Google offrira aux fournisseurs de contenu la possibilité, s’ils le souhaitent, de refuser l’utilisation de leur contenu dans les services de recherche spécialisés de l’entreprise, et ce sans les pénaliser; Google supprimera les exigences d’exclusivité dans ses contrats avec les éditeurs pour ce qui concerne la publicité liée aux recherches; et l’entreprise américaine supprimera les restrictions à la possibilité de mener des campagnes de publicité liée aux recherches sur des plateformes idoines concurrentes.

La Commission souligne par ailleurs qu’un "élément important de la proposition est que le respect, par Google, de ses engagements serait contrôlé par un mandataire indépendant. Ces engagements couvriraient l’Espace économique européen pendant cinq ans".

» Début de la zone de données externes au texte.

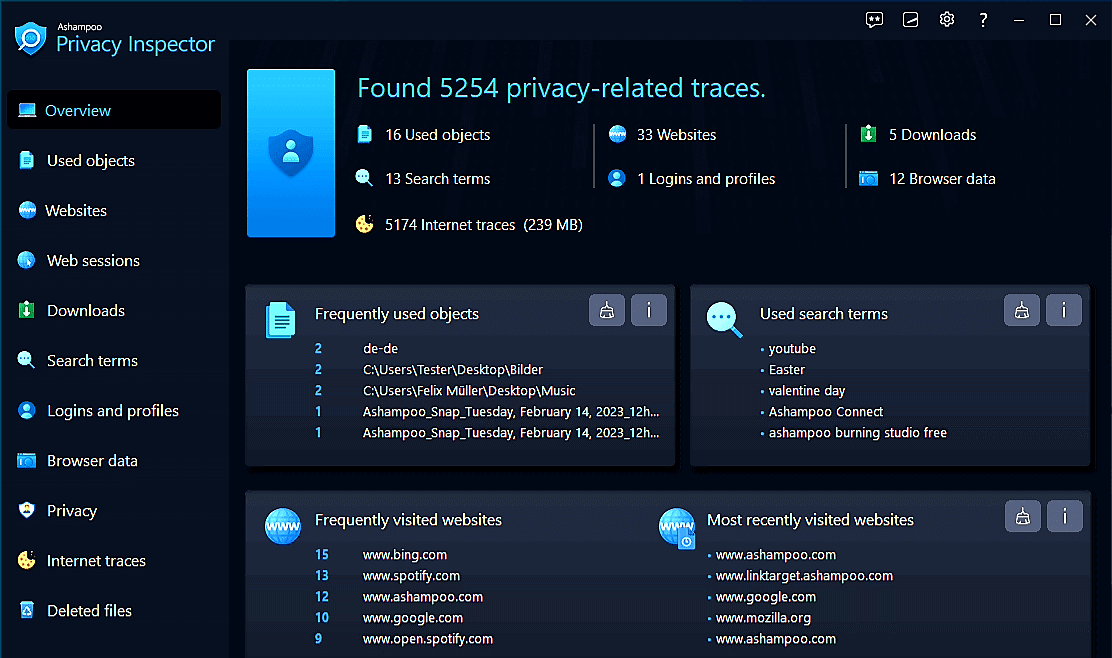Click broom icon in websites panel
Screen dimensions: 1112x658
(x=1022, y=516)

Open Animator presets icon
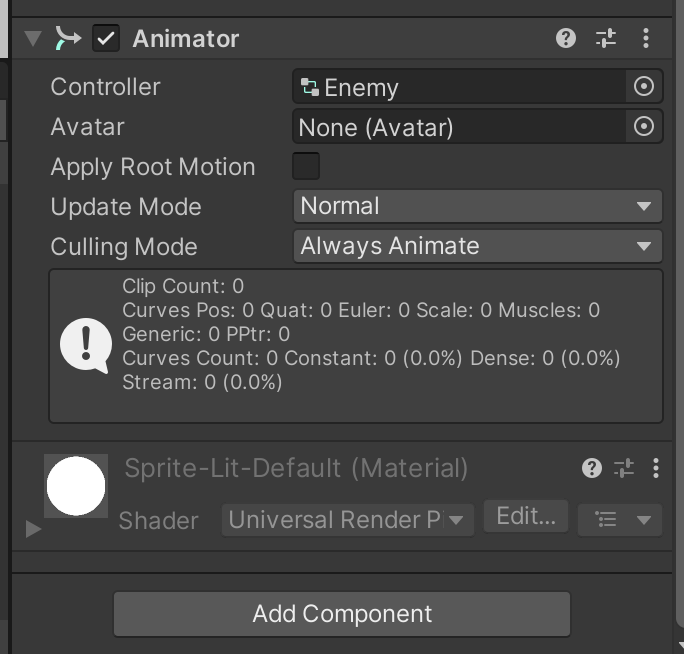point(606,39)
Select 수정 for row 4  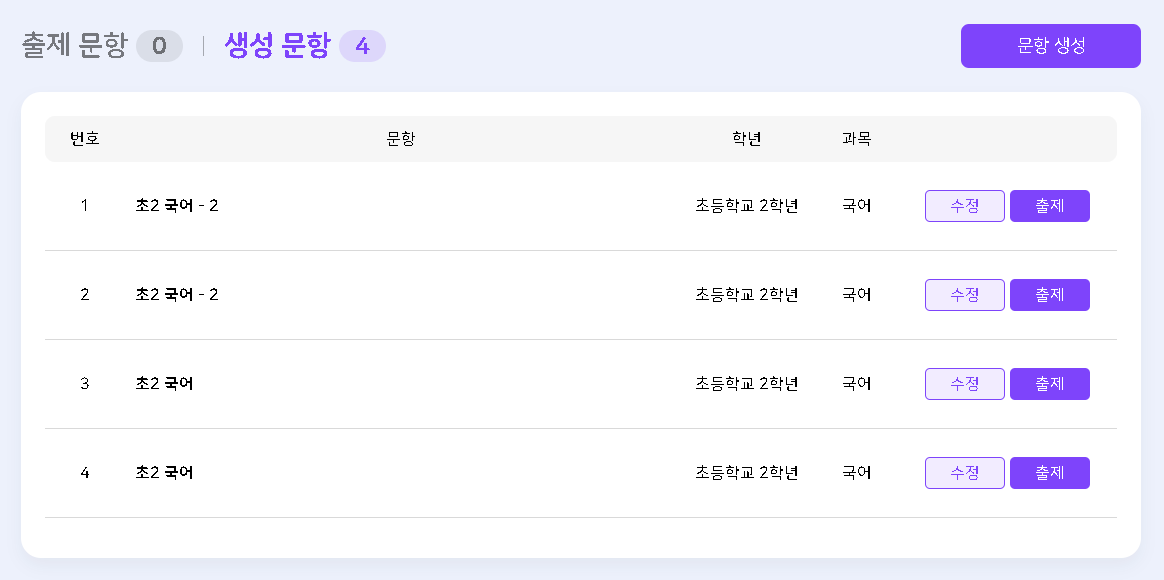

La Commission informera prochainement les plaignants dans cette affaire des raisons pour lesquelles elle estime que la proposition de Google est de nature à remédier aux problèmes qu’elle a identifiés. Les plaignants auront ensuite la possibilité de faire connaître leur point de vue à la Commission avant que cette dernière prenne une décision finale sur la nécessité ou non de rendre les engagements pris par Google juridiquement contraignants.

Les réactions "amères" des plaignants

Du côté des plaignants, en revanche, la satisfaction de la Commission est loin d’être partagée. Ainsi l'organisation Icomp, qui regroupe plusieurs plaignants et concurrents de Google, dont Microsoft, a accueilli très froidement la nouvelle, regrettant que la Commission ait "choisi d'ignorer l'avis d'experts", relate l’AFP.

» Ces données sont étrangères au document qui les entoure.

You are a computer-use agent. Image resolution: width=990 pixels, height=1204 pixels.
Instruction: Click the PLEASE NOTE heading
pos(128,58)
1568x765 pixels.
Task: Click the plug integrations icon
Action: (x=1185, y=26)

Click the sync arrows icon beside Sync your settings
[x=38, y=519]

Dans un communiqué, Icomp appuie qu’"en ne consultant pas les parties prenantes, le Commissaire Almunia prend le risque de se faire duper par Google. Alors qu’il avait initialement accueilli favorablement de précédentes propositions, les tests de marché ont démontré leur inefficacité totale et la Commission les a finalement, à juste titre, rejetés. Pourquoi [Joaquin] Almunia a-t-il choisi, désormais, de se passer de l’avis des experts du marché?"

Une autre organisation de plaignants, FairSearch, a jugé que la Commission avait "accepté une proposition pire que le statu quo", selon les propos de Thomas Vinje, conseiller juridique de FairSearch Europe. 

L'association européenne des éditeurs de presse ENPA n’a pas été plus tendre. Elle a ainsi jugé que les propositions de Google "ne mettaient pas fin à la promotion de ses propres services, mais auraient pour résultat de les rendre légaux".

Joaquin Almunia a de son côté rétorqué que les enquêtes de la Commission en matière de position dominante visaient "les abus, pas la position dominante" en tant que telle. "Ma mission est de protéger la concurrence au bénéfice des consommateurs, pas de protéger les entreprises concurrentes", a-t-il insisté, notant encore qu'"aucune autre autorité de concurrence n'avait obtenu cela" de Google, pas même les autorités américaines.

Néanmoins, l'association européenne de défense des consommateurs Beuc a estimé dans un communiqué que la Commission avait "raté, de loin, l'objectif d'assurer un choix juste pour les consommateurs".